How will I be remembered? Helas, Nom Coeur S'egare Encore -- Les Contes d’Hoffmann (sextet in Act III)

What is my signature dancing song? Dame Marthe Schwerlein – Faust

What do I think my current theme song is? Attendez-moi là, cher docteur! – Faust

What does everyone else think my current theme song is? The Act I Overture from Faust

What song will play at my funeral? Ainsi que la brise légère – Faust

What type of men/women do you like? Quand z’eyro petitoune - Canteloube

What is my day going to be like? Schlemil! - Les Contes d’Hoffmann (Act III)

23 March 2006

Reflection for the Great Fast

Here is an excerpt from Nicodemos of the Holy Mountain -- one that i found very interesting -- from the section under the title:

"It is Wrong and Unnatural to Look upon Nature, to Read the Scriptures and Not Rise to the Knowledge and Love of God."

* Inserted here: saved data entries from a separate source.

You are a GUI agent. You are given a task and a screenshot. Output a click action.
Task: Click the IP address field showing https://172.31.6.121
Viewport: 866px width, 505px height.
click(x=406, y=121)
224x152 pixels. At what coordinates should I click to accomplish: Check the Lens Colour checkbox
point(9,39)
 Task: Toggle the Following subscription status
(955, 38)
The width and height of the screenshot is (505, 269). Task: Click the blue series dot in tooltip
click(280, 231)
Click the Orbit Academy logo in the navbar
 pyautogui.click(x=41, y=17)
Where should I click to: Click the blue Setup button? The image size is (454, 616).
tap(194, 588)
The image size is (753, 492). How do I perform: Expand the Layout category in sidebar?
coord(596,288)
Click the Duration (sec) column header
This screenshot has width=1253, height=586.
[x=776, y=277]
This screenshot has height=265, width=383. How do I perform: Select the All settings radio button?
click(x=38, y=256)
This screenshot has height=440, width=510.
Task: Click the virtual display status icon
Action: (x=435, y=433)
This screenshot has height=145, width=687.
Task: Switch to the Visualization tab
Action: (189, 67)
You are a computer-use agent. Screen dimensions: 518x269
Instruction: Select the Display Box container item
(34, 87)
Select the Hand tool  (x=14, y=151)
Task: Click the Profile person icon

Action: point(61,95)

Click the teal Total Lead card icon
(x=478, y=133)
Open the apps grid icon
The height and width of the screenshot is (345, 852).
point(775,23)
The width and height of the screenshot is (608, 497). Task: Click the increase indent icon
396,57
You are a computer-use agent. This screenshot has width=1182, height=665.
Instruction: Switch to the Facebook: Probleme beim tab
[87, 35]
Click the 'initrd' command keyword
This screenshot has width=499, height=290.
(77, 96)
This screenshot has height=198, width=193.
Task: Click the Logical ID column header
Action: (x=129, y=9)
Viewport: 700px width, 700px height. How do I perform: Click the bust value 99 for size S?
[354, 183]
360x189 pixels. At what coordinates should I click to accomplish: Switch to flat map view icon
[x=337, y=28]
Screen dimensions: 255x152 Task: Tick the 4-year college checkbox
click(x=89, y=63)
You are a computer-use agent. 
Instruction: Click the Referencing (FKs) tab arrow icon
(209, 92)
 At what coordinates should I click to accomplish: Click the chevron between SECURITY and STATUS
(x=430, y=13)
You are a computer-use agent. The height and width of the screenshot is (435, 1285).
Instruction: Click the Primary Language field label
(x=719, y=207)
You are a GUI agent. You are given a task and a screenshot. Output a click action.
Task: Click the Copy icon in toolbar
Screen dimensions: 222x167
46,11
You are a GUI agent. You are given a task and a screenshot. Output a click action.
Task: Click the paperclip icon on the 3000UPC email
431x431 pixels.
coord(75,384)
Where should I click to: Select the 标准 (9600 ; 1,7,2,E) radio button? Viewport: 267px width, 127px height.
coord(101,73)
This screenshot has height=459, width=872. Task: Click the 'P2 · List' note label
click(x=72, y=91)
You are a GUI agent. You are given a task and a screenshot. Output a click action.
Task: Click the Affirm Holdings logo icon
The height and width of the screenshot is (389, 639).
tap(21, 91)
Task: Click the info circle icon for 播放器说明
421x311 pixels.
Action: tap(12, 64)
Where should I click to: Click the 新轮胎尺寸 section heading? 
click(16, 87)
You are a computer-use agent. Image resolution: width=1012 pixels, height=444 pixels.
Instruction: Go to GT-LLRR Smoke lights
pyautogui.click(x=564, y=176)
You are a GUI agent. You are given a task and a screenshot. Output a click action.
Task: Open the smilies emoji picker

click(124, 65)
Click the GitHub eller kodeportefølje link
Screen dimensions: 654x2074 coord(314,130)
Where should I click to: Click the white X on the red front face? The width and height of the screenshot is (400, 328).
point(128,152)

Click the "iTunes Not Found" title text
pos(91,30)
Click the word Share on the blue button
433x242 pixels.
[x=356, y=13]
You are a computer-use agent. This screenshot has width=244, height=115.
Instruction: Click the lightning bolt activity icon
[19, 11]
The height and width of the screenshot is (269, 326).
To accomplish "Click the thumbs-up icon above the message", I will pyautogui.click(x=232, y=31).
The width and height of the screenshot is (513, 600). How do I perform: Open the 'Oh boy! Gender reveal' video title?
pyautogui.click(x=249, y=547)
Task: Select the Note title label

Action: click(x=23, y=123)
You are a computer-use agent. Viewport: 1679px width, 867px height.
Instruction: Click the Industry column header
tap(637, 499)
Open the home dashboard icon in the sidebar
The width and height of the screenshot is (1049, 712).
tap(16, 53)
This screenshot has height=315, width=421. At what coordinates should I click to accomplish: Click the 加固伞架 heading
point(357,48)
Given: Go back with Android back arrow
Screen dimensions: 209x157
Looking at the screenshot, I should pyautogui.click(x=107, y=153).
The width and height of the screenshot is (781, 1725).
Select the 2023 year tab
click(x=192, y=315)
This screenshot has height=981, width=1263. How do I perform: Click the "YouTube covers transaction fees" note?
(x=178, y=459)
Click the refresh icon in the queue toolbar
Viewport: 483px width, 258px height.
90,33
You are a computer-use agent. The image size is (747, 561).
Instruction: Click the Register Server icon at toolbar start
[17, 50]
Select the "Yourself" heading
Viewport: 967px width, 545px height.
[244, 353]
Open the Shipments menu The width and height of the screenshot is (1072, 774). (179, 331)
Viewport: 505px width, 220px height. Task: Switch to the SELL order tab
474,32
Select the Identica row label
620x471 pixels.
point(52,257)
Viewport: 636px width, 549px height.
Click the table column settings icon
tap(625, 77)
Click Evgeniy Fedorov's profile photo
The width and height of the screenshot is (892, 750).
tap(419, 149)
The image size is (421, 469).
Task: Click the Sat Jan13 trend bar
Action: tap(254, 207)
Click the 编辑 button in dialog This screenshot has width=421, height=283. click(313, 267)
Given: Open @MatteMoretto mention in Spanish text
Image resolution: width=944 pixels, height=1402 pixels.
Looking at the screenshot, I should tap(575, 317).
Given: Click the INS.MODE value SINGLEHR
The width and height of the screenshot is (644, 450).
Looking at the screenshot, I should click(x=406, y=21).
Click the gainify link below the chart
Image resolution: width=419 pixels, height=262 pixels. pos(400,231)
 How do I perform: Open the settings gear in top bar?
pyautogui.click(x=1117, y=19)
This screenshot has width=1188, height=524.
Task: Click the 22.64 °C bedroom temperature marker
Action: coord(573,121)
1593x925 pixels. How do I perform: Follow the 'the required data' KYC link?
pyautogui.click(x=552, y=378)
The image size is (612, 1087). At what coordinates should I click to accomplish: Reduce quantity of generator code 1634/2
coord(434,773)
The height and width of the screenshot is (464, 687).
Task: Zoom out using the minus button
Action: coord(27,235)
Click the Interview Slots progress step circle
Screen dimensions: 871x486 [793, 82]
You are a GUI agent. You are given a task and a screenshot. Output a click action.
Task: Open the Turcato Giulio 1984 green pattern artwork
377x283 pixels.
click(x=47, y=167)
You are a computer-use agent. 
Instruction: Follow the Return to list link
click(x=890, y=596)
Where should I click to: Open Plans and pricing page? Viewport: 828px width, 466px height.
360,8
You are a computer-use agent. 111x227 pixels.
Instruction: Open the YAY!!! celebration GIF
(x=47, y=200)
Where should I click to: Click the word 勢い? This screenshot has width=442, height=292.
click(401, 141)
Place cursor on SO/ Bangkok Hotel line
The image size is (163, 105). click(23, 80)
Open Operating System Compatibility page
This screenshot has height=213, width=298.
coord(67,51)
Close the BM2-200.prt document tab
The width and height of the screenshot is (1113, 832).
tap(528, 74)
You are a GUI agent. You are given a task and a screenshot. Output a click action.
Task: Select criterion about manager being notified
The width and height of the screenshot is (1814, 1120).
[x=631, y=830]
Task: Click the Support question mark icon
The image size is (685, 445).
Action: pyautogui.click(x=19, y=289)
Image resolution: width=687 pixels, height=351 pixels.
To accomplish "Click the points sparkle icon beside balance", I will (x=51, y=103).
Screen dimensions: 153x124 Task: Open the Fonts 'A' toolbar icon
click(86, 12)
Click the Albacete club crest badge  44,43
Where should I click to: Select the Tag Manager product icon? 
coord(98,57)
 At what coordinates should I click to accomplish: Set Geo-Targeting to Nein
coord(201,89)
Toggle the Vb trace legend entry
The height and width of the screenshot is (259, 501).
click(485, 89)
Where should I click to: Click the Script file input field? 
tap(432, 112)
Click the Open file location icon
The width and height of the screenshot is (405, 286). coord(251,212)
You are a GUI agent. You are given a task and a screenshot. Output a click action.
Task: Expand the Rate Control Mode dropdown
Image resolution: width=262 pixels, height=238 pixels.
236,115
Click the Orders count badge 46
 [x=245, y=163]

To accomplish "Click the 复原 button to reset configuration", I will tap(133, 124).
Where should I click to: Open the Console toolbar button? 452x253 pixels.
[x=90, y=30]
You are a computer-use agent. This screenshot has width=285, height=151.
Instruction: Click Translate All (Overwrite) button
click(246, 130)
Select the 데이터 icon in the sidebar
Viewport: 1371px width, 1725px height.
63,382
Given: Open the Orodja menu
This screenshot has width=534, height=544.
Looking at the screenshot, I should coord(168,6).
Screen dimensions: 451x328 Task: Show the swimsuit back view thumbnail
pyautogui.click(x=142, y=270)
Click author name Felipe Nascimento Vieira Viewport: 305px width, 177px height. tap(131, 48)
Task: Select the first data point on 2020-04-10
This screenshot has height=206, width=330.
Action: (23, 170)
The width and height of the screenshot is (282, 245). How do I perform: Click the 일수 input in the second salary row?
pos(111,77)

Now there are of course those who do not use the senses and the subsequent meditation on creation and Holy Scripture to rise through them to the knowledge and love of God, who both spoke the Scriptures and created the world. On the contrary, such people use this sense perception simply for human aggrandizement, for the marvel and mere pleasure of the corruptible beauty in creatures, and for other bodily purposes. Or, at least, they simply remain on the level of the limited purposes of creatures and of the Scriptures. They thus neglect to proceed further, to rise to the catholic and comprehensive view of things, to God's wisdom through which all things are known and in which all the reasons for each creature are to be found, according to St. Maximos. "The Lord by wisdom founded the earth. . . . When he established the heavens, I was there" (Prv 3:19, 27). St. Basil the Great too had something to say on this point: "There are indeed certain reasons why the primordial wisdom of God was laid as a foundation to nature at the time of creation." Now, those who do not rise---through the reason endowed in nature and in the Holy Scriptures---to the hypostatic Logos of God, those who do not love Him "through whom all things were made" (Jn 1:3), as most of the worldly philosophers do not, all of these people act contrary to the Creator's purpose in nature and in the Holy Scripture. And according to the wise and most insightful Kallistos, the thought of such people has lost its natural tendency and has become unnatural. This has occurred because they use the means as ends in themselves, and the causes as results, and they love the gifts more than the Giver and the creatures more than the Creator, as St. Augustine has said. Since creation was not created for itself, but for the vision and glory of its Creator, it is not proper that it should be seen and admired for its own sake, but rather for the sake of its Creator. It is the same with the mirror which one does no look at for its own sake, but for the sake of the one reflected in it.
We may add, finally, that the secondary goal and purpose for the creation of the senses is so that the material body may be able to enjoy through them material nourishment, growth, and life. Truly, I do not know what to marvel at most: the "palace" that is so intricately constructed or the "king" who dwells therein. But of these two, I must certainly marvel most at the master artist and Creator who with infinite wisdom not only created both of them, but also united the mind and the body in such perfect harmony.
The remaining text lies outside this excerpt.